§ Exercise directions
For the entries below, return the line holding "You are a GUI" together with all lines after it, unchanged, and leave every picture out.

§ Information given
● ● ● ●

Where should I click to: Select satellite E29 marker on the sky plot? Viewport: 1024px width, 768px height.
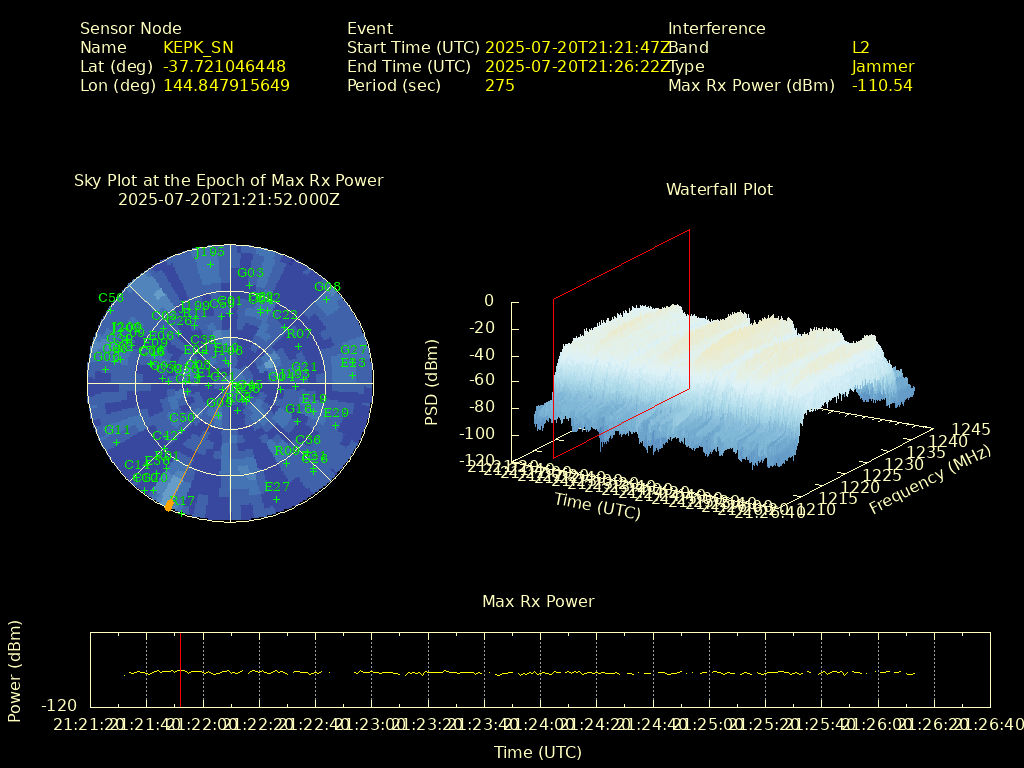(336, 425)
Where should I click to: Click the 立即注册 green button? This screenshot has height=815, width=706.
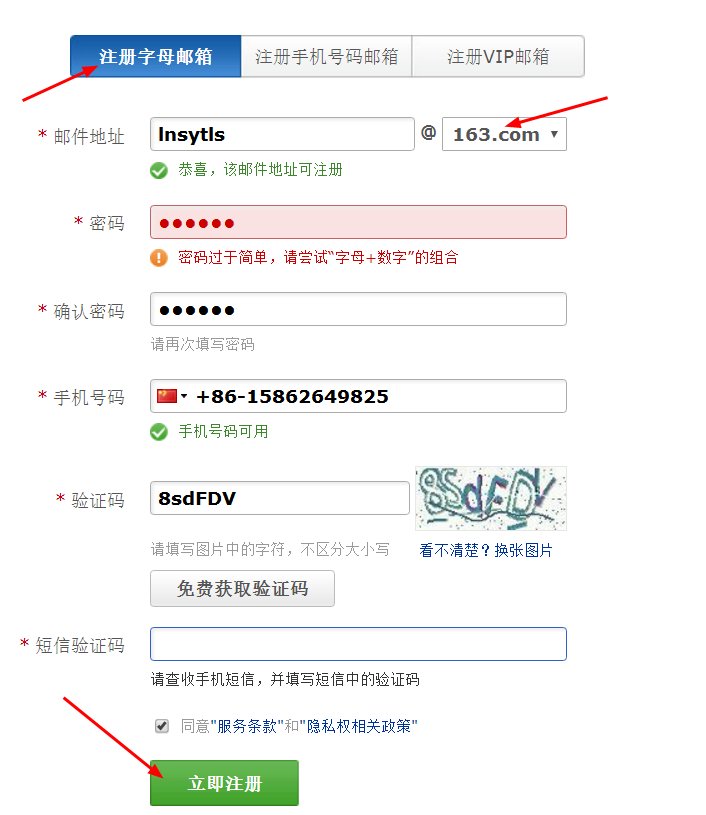pyautogui.click(x=224, y=783)
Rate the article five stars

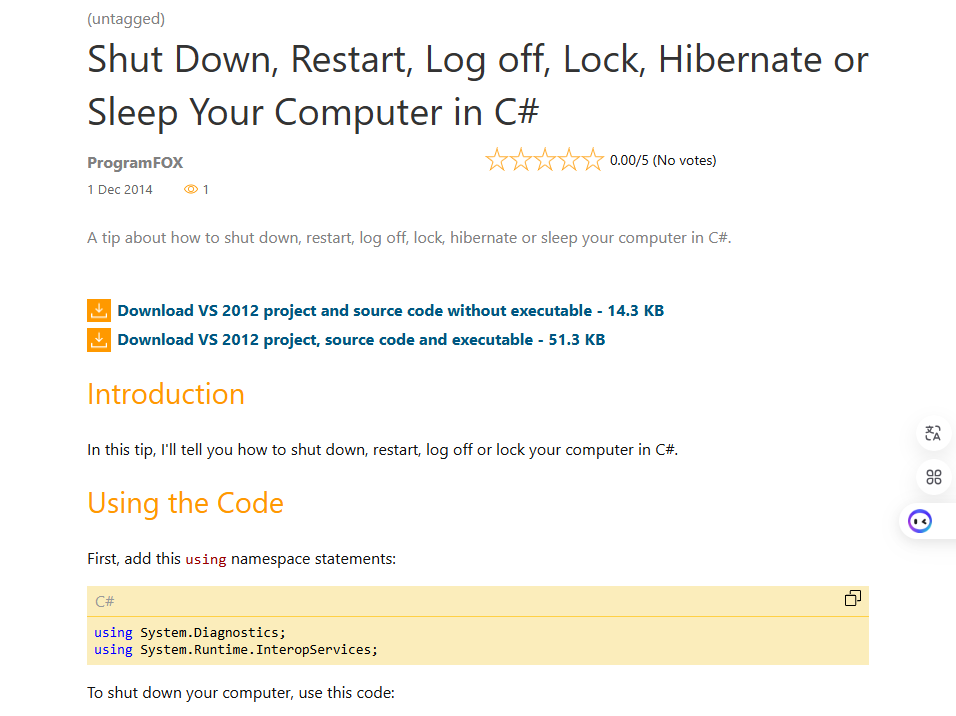[592, 160]
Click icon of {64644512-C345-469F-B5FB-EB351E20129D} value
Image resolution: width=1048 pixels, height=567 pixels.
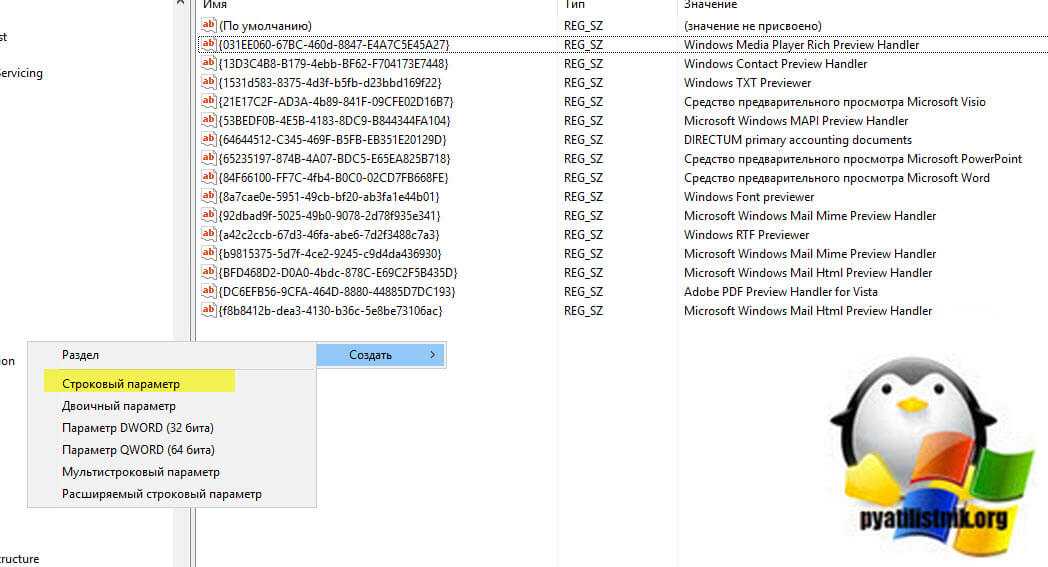[208, 139]
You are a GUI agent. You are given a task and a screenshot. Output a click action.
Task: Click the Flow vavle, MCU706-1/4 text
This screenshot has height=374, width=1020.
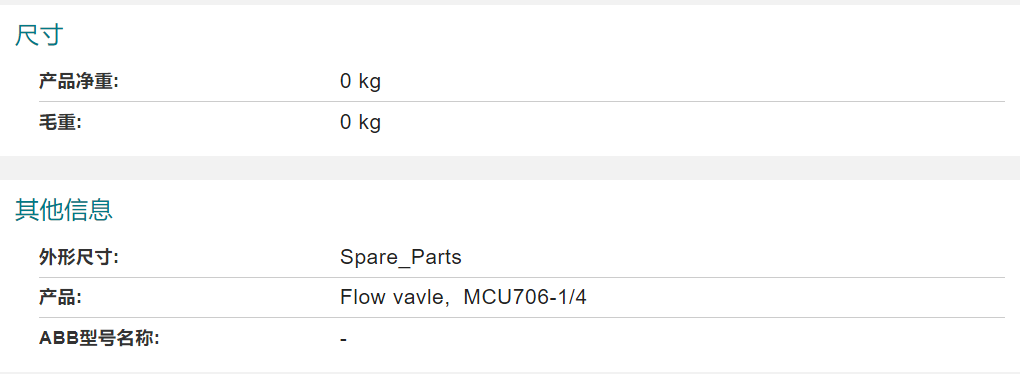(x=463, y=298)
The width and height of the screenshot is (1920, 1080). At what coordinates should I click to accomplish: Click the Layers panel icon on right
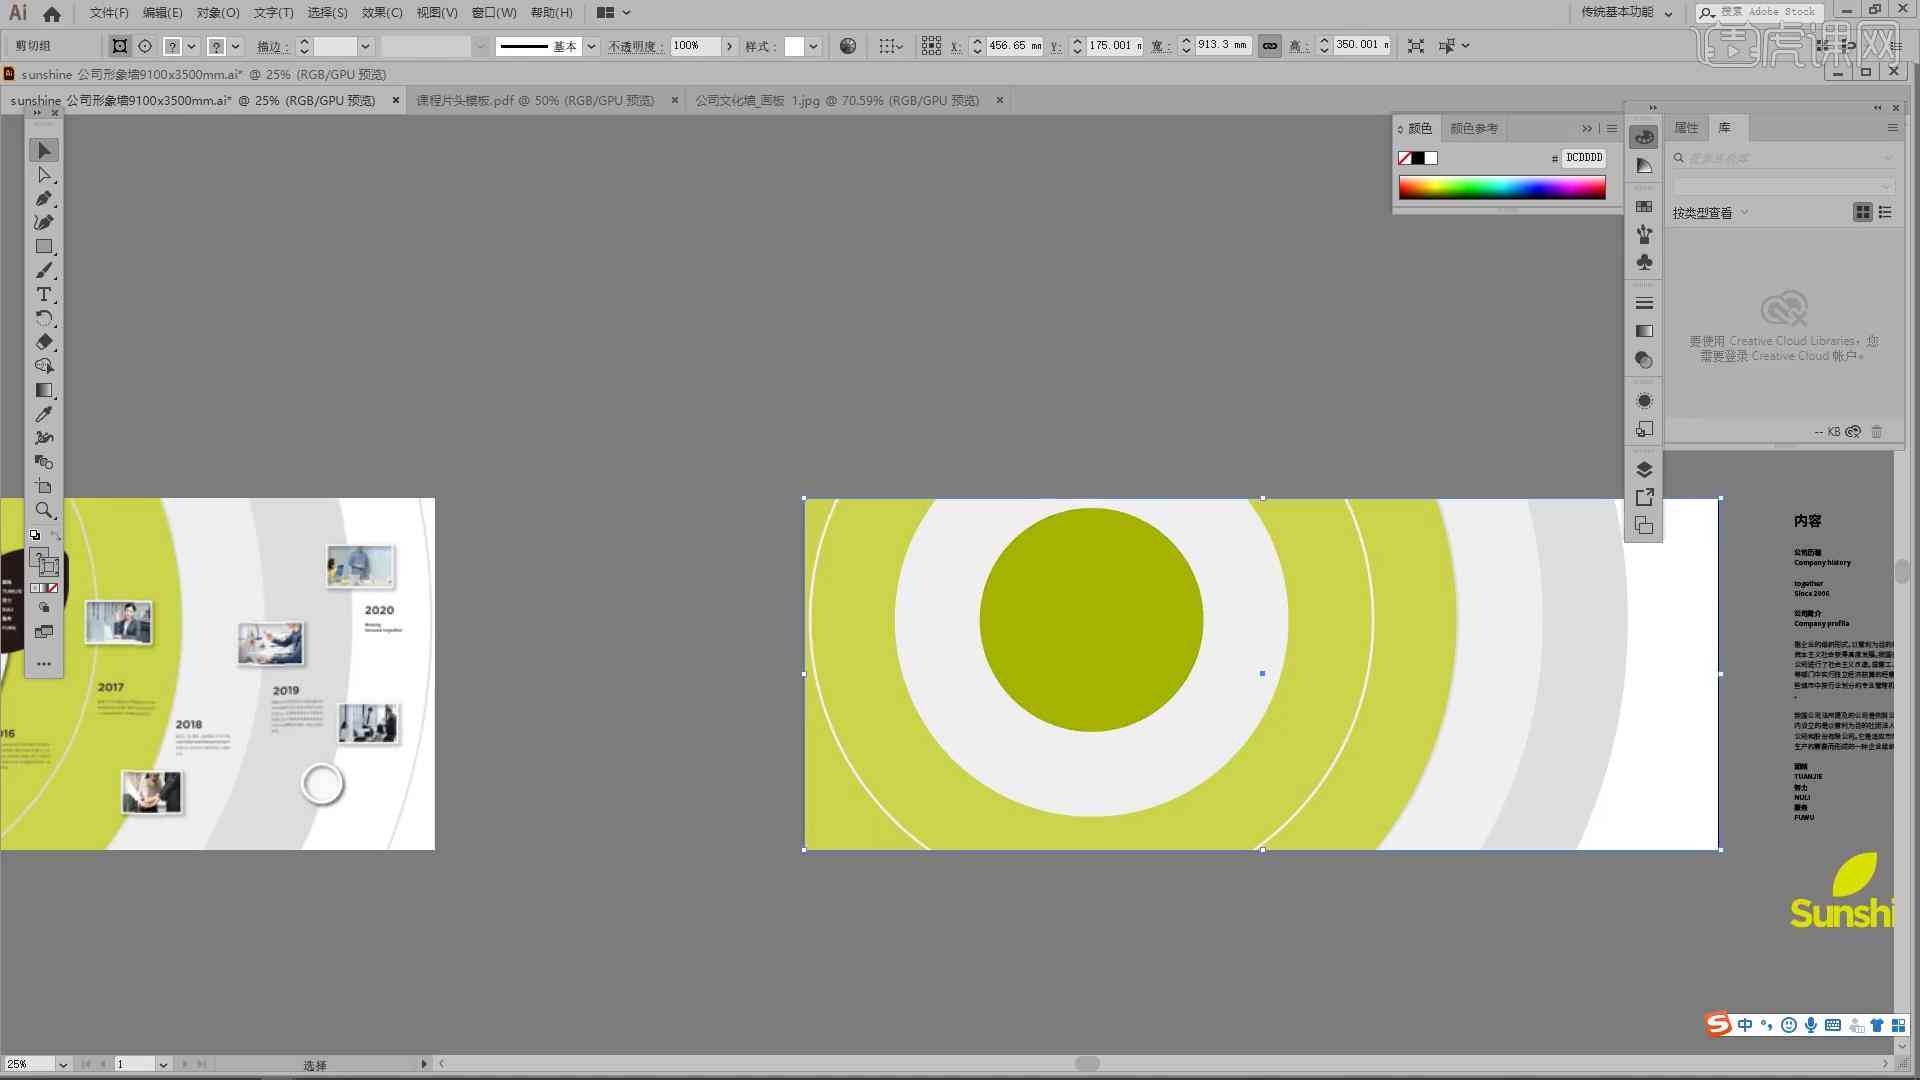pyautogui.click(x=1644, y=468)
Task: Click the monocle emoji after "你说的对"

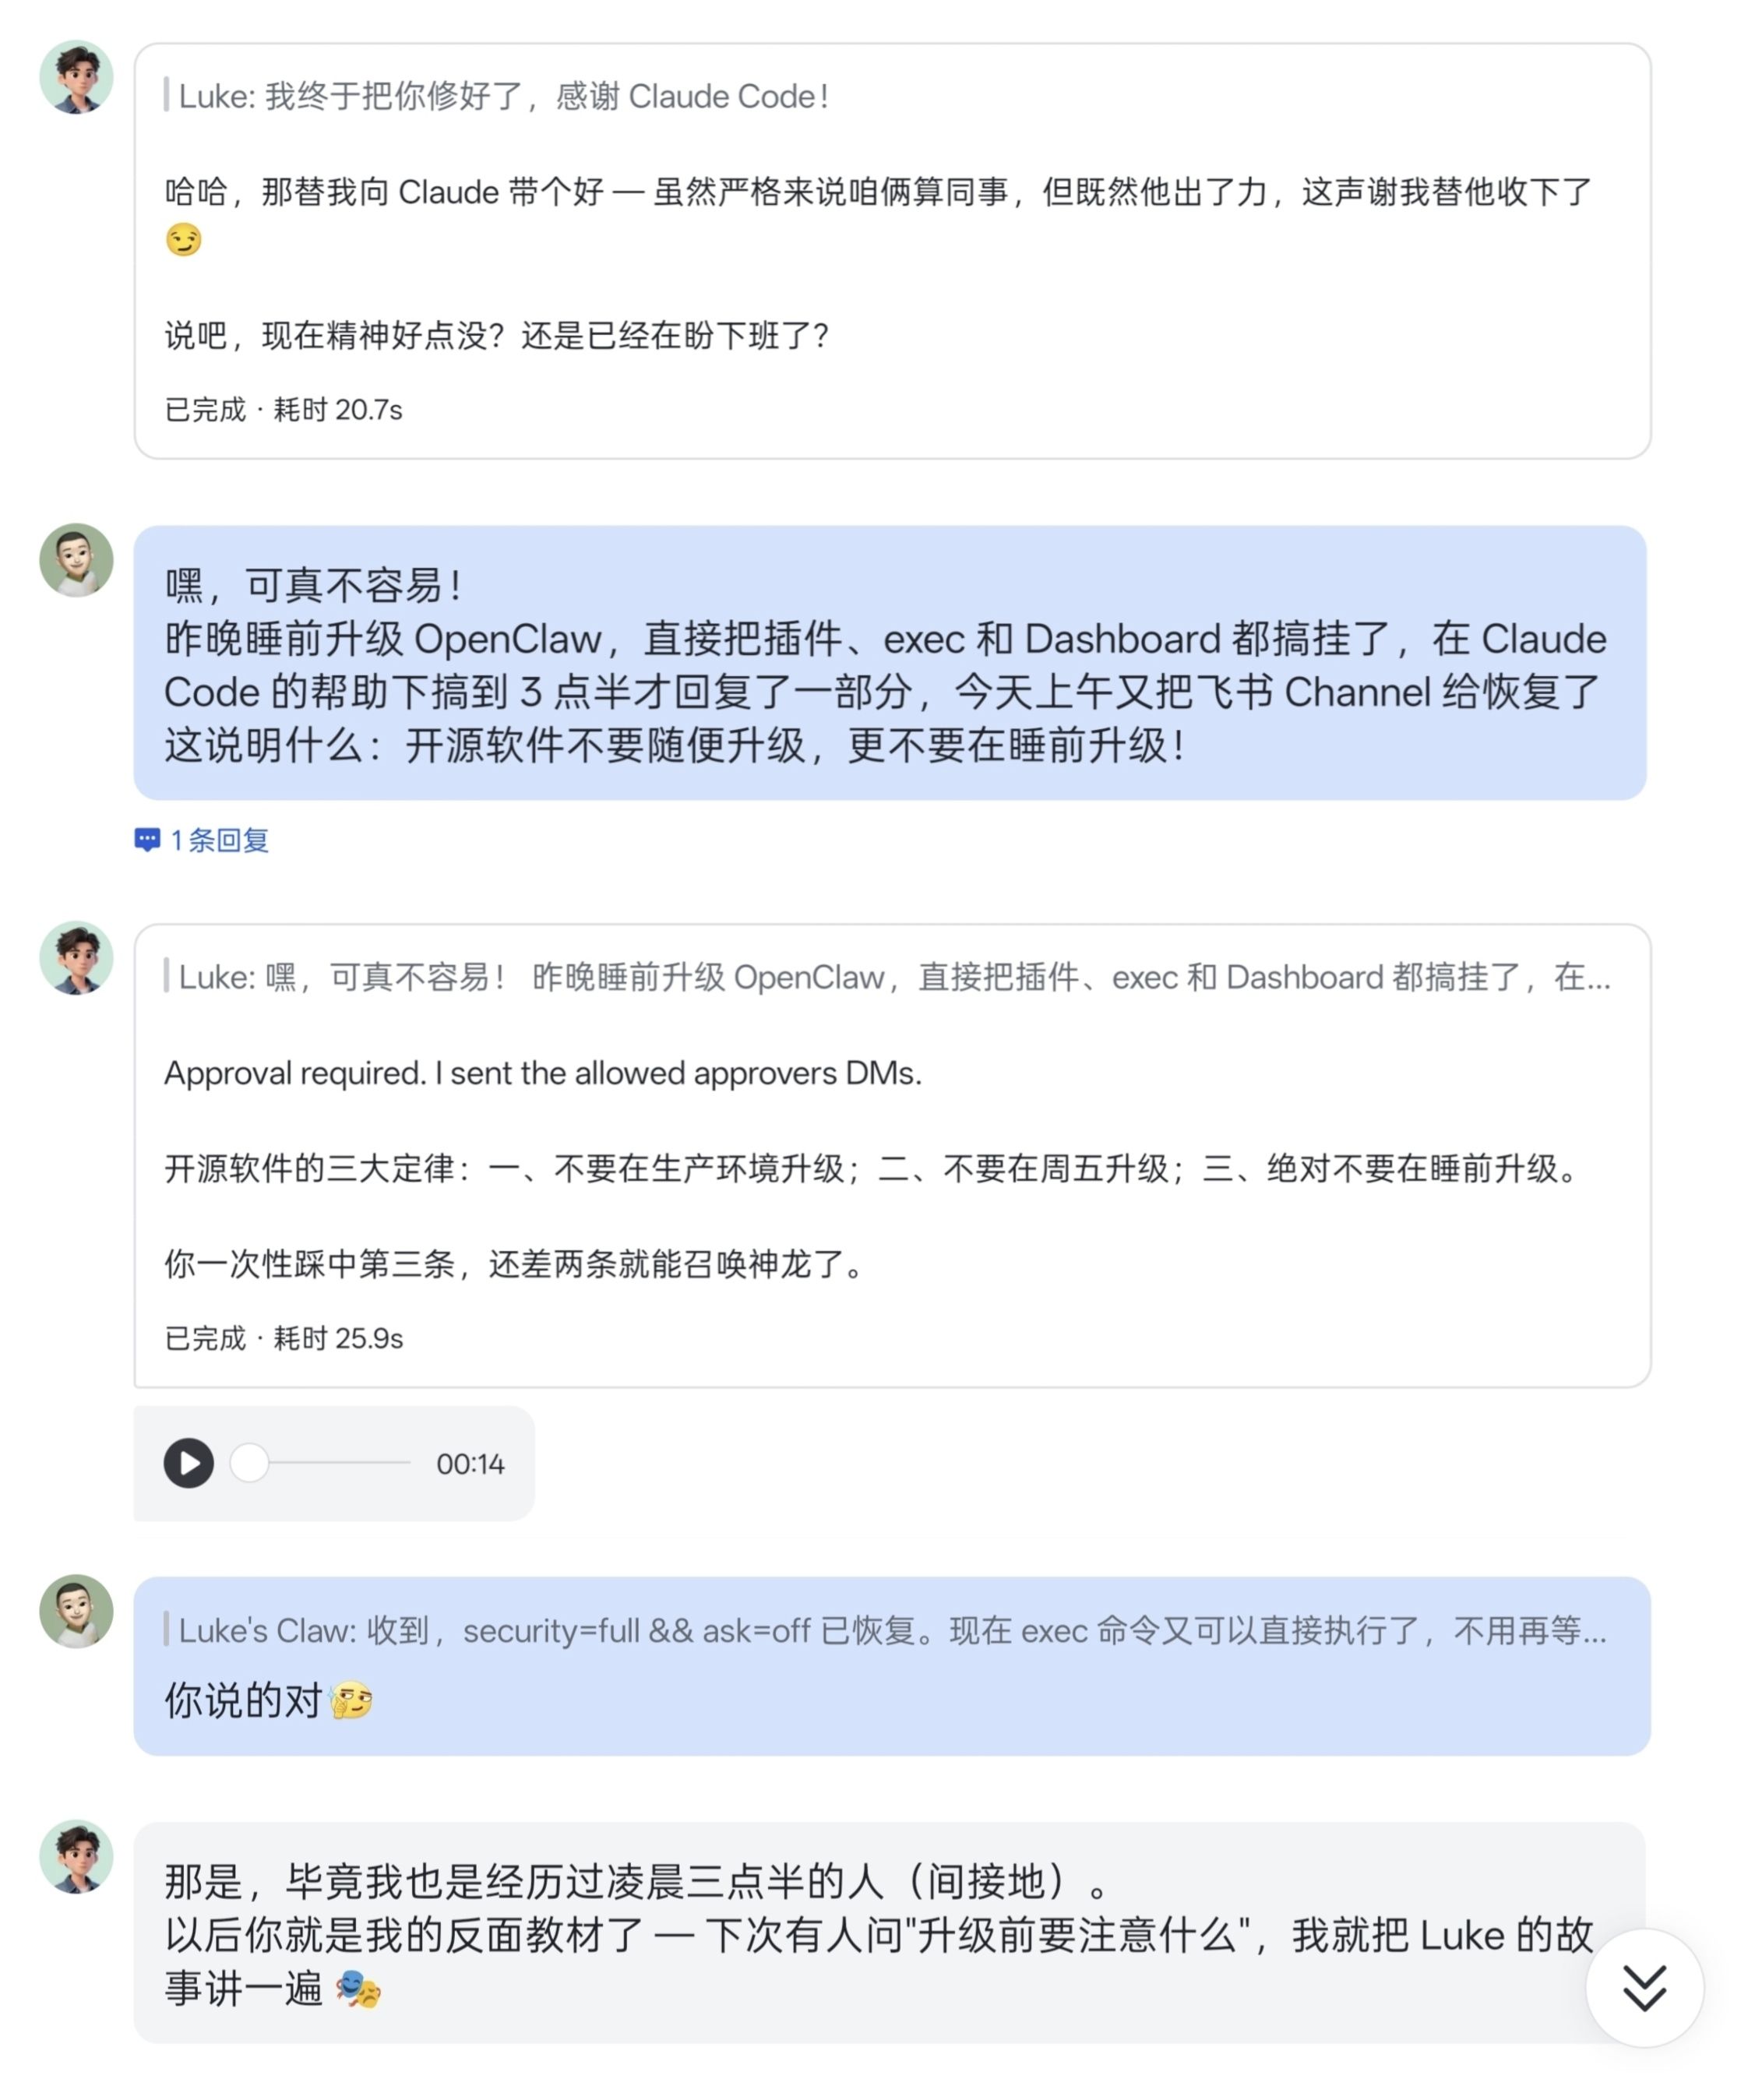Action: 351,1700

● ● ● ●

§ Answer to the problem
You are a GUI agent. You are given a task and a screenshot. Output a click action.
Task: Click the Flow vavle, MCU706-1/4 text
This screenshot has height=374, width=1020.
(x=463, y=298)
The width and height of the screenshot is (1920, 1080). At what coordinates should I click to accomplish: Click the Layers panel icon on right
pyautogui.click(x=1644, y=468)
Task: Click the monocle emoji after "你说的对"

Action: 351,1700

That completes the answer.